FTC Policy Statement on the Scope of Unfair Methods of Competition – A Broad But Vague Warning

By:Leo Caseria & Malika Levarlet (Sheppard Mullin Antitrust Law Blog)

On November 10, 2022, the Federal Trade Commission issued its “Policy Statement Regarding the Scope of Unfair Methods of Competition Under Section 5 of the Federal Trade Commission Act.” The Statement replaces prior guidance on the subject that was rescinded by the FTC on July 1, 2021[1] and “supersedes all prior FTC policy statements and advisory guidance on the scope and meaning of unfair methods of competition under Section 5 of the FTC Act.”

The Statement describes “the key principles of general applicability concerning whether conduct is an unfair method of competition.” It also states that it “makes clear that Section 5 reaches beyond the Sherman and Clayton Acts to encompass various types of unfair conduct that tend to negatively affect competitive conditions.”

The Statement asserts that, in enacting Section 5, Congress’s objective was to create a new prohibition broader than, and different from, the Sherman and Clayton Acts. The “key function” of the FTC in applying the provision is “to identify unfair forms of competition.”

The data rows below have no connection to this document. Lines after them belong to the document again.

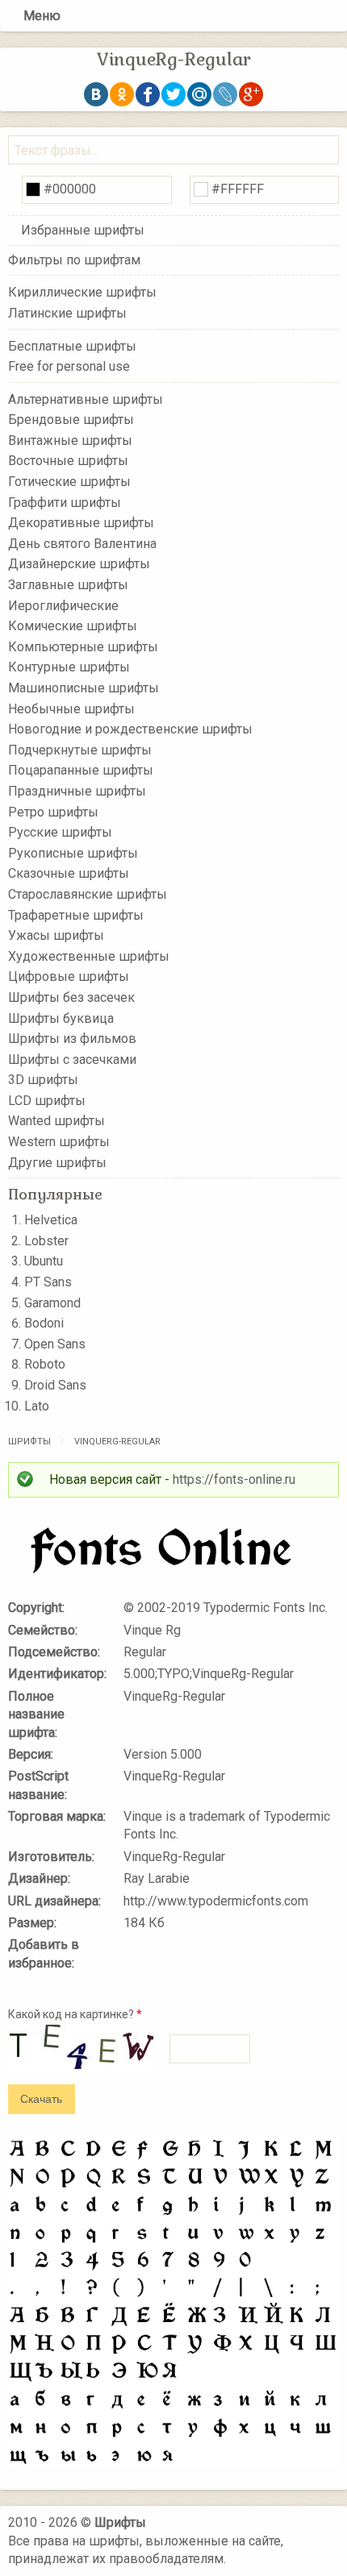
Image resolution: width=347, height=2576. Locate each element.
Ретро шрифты (53, 811)
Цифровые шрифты (68, 976)
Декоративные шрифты (81, 522)
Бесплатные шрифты (72, 345)
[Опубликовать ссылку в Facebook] (148, 94)
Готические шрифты (69, 481)
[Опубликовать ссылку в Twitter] (173, 94)
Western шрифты (59, 1141)
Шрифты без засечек (71, 997)
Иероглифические (63, 605)
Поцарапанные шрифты (80, 770)
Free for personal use (69, 366)
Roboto (44, 1364)
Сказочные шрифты (68, 873)
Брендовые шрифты (71, 419)
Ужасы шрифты (56, 935)
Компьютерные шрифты (83, 646)
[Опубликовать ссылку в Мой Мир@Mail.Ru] (199, 94)
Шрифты (29, 1441)
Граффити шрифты (64, 501)
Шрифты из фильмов (72, 1038)
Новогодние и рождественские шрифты (130, 729)
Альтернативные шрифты (85, 398)
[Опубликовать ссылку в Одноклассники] (122, 94)
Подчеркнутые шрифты (80, 750)
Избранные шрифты (82, 230)
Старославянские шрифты (87, 894)
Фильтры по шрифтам (74, 260)
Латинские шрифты (67, 313)
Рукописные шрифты (73, 853)
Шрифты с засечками (72, 1058)
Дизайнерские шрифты (79, 563)
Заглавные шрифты (68, 584)
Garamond (52, 1303)
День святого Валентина (82, 543)
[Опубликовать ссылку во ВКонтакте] (96, 94)
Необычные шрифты (71, 708)
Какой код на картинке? (75, 2014)
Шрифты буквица (61, 1017)
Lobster (46, 1241)
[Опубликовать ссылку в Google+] (251, 94)
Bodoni (44, 1323)
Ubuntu (43, 1261)
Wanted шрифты (56, 1120)
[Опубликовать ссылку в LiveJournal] (225, 94)
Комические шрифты (72, 626)
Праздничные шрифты (77, 791)
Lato (36, 1406)
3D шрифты (43, 1079)
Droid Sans (55, 1385)
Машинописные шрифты (83, 688)
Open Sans (55, 1344)
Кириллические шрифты (82, 292)
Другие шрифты (57, 1162)
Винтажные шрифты (70, 440)
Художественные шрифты (88, 955)
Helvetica (50, 1220)
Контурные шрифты (69, 667)
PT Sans (48, 1282)
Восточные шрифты (68, 460)
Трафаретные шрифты (76, 914)
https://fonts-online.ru (234, 1479)
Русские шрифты (60, 832)
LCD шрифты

According to the Statement, Congress made it clear that unfair methods of competition need not require a showing of current anticompetitive harm or anticompetitive intent. Rather, Congress wanted the FTC to stop monopolies in their “incipiency.”

In addition, Congress created the FTC as an “expert body” charged with “elucidating the meaning of Section 5.” As such, its determinations as to what constitutes an unfair method of competition are entitled to “great weight.”